Filter the entries below, keeping only lines with "accomplish".
(Beginning of DATA SHOWN)
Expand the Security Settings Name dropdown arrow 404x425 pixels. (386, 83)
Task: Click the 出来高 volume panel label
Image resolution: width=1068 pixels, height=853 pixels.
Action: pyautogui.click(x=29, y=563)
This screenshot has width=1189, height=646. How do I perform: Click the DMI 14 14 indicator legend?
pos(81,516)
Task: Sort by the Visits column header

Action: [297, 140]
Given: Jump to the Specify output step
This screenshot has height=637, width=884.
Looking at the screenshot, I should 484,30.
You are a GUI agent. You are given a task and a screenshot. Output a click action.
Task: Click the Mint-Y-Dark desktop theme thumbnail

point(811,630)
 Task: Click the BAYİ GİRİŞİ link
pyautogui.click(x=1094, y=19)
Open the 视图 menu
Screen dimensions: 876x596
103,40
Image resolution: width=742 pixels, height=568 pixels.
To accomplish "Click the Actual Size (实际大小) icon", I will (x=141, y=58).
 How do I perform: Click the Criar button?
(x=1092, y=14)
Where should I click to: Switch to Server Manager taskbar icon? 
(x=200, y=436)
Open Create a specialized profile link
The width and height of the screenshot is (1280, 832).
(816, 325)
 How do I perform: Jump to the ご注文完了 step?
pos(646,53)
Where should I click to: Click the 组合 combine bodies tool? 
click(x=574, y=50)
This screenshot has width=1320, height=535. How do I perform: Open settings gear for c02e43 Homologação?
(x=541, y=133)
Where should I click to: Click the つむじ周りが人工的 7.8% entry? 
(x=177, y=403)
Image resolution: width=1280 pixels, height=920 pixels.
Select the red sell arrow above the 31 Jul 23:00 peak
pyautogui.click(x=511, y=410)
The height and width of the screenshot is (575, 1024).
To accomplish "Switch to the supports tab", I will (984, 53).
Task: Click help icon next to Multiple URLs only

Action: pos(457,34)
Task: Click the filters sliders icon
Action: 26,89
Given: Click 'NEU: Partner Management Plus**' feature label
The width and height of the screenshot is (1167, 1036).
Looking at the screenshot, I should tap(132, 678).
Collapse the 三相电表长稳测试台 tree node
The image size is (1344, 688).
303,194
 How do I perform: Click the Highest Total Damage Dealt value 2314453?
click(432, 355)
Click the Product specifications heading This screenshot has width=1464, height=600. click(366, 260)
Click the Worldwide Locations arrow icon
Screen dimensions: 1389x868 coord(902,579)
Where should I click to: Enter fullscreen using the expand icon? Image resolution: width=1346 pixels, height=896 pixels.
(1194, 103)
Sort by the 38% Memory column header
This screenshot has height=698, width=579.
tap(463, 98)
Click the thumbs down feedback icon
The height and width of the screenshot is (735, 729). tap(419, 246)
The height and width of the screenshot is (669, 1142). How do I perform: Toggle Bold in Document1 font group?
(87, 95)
(End of DATA SHOWN)
• WRITTEN SOLUTION
To accomplish "Click the Actual Size (实际大小) icon", I will (x=141, y=58).
To accomplish "Switch to the supports tab", I will (984, 53).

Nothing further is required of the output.